I think one of the main things that fuel my disgust for one of the most useless bands in the history of our country, is that they are so damn bad. I mean, even Tom Waits has a certain appeal, but for Christ sakes, the Grateful Dead is bloody fucking awful! The MC5 (the greatest Rock band ever) fucking hated them. While the MC5 was inventing punk rock music in Detroit, the dead were stinking up the parks in California with their love music shit. The MC5 got booed off of stage once when they were opening for Jefferson Starship and the Dead in San Francisco. Wayne Kramer (guitar player from MC5) said that hippies stink, and they don't rock. Maybe that's another reason I don't like the Dead, they have no musical talent.

But lets get back to the fans. You all are really just a bunch of posers. I laugh when I drive past a teenage kid driving a Land Rover his parents bought for him with a ski rack and Dead stickers in the back window of the dancing bears (which wasn't even created by the Dead, but by a fan). You just don't get it.

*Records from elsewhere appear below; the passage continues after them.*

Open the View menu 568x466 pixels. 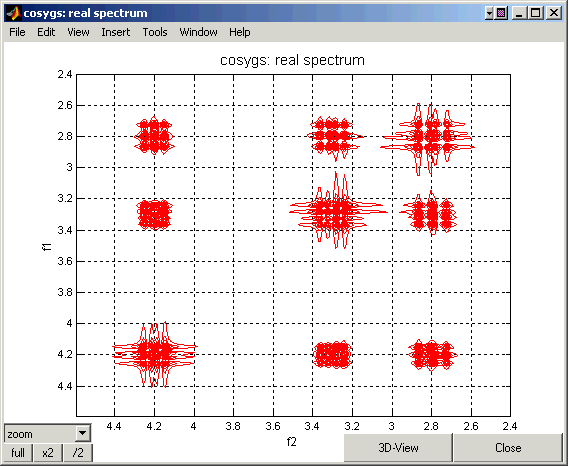[78, 32]
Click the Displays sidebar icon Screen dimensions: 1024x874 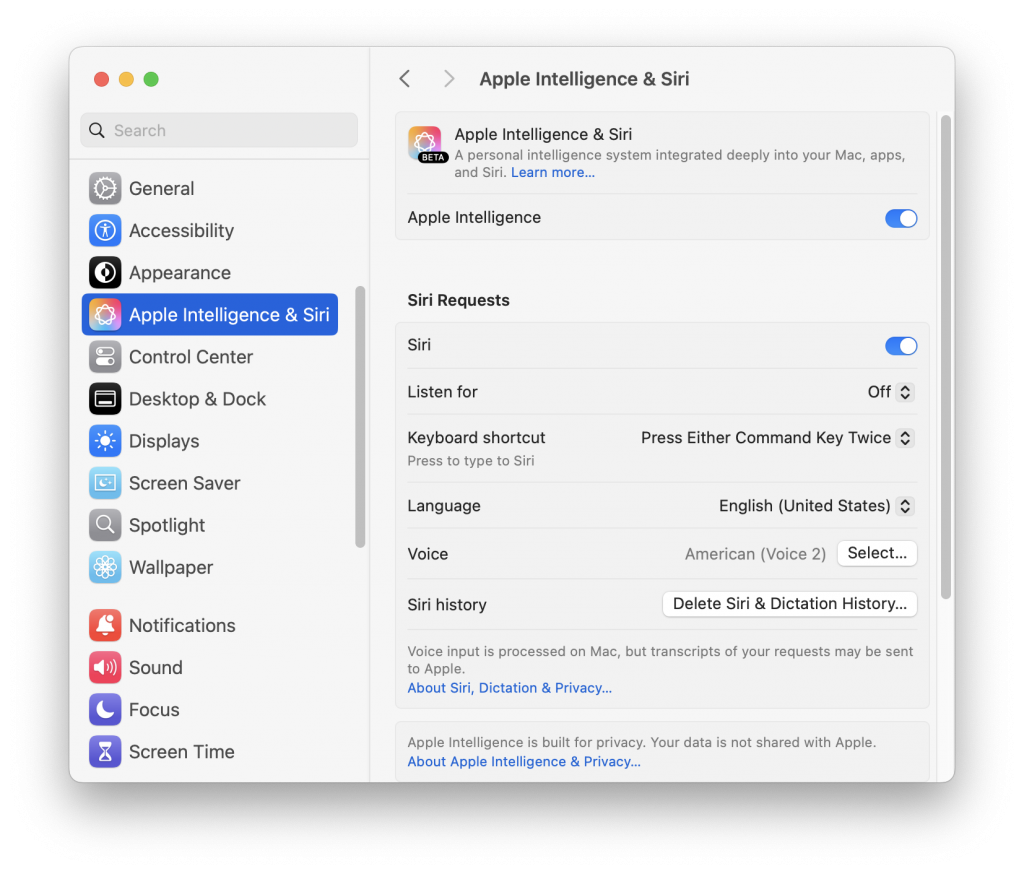coord(105,441)
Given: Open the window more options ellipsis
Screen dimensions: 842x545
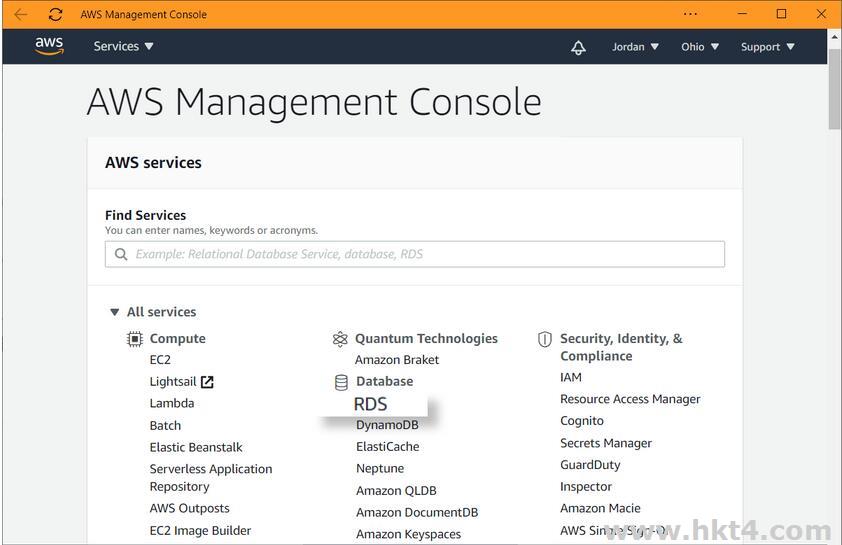Looking at the screenshot, I should pyautogui.click(x=690, y=14).
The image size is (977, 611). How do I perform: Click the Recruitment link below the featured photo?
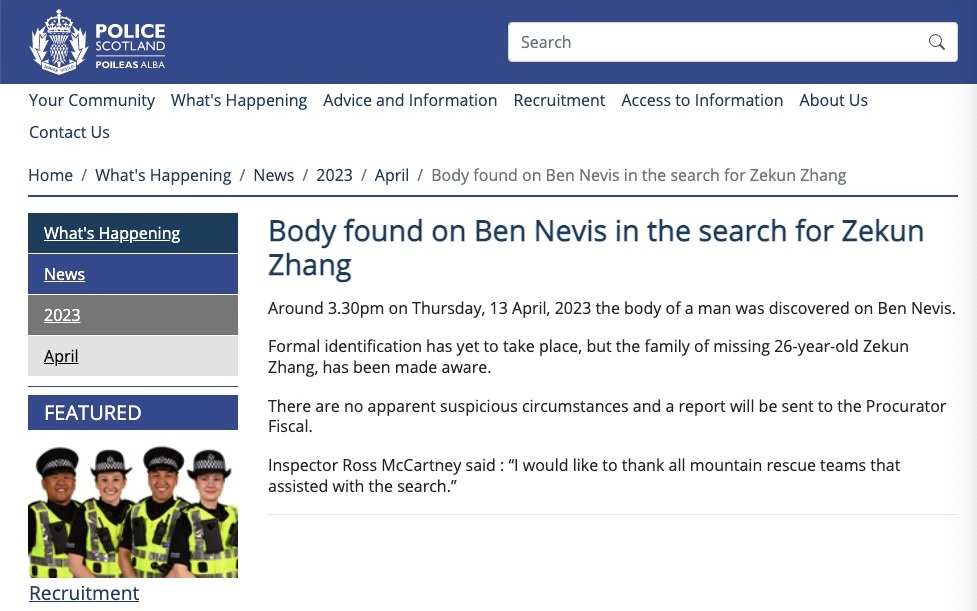click(84, 593)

See music is supposed to be about angst, even Bob Dylan knew that, though, a lot of people did not like him either when he first came out. I saw Joan Baez a few weeks ago. Though I have never claimed to be a fan, I'll have to admit she has musical appeal. Her voice was great, her band and guitar playing was supreme and she even had some great anti-Bush jokes. Even Crazyass enjoyed the show. Joan has something the Dead never had . . . talent.

So take my advice. Rip the Dead stickers off of your SUV. Burn your tie-dye's and pick up a copy of "Never Mind the Bullocks' by the Sex Pistols (My second favorite rock album). Then crank it up! You will soon forget that Jerry is dead.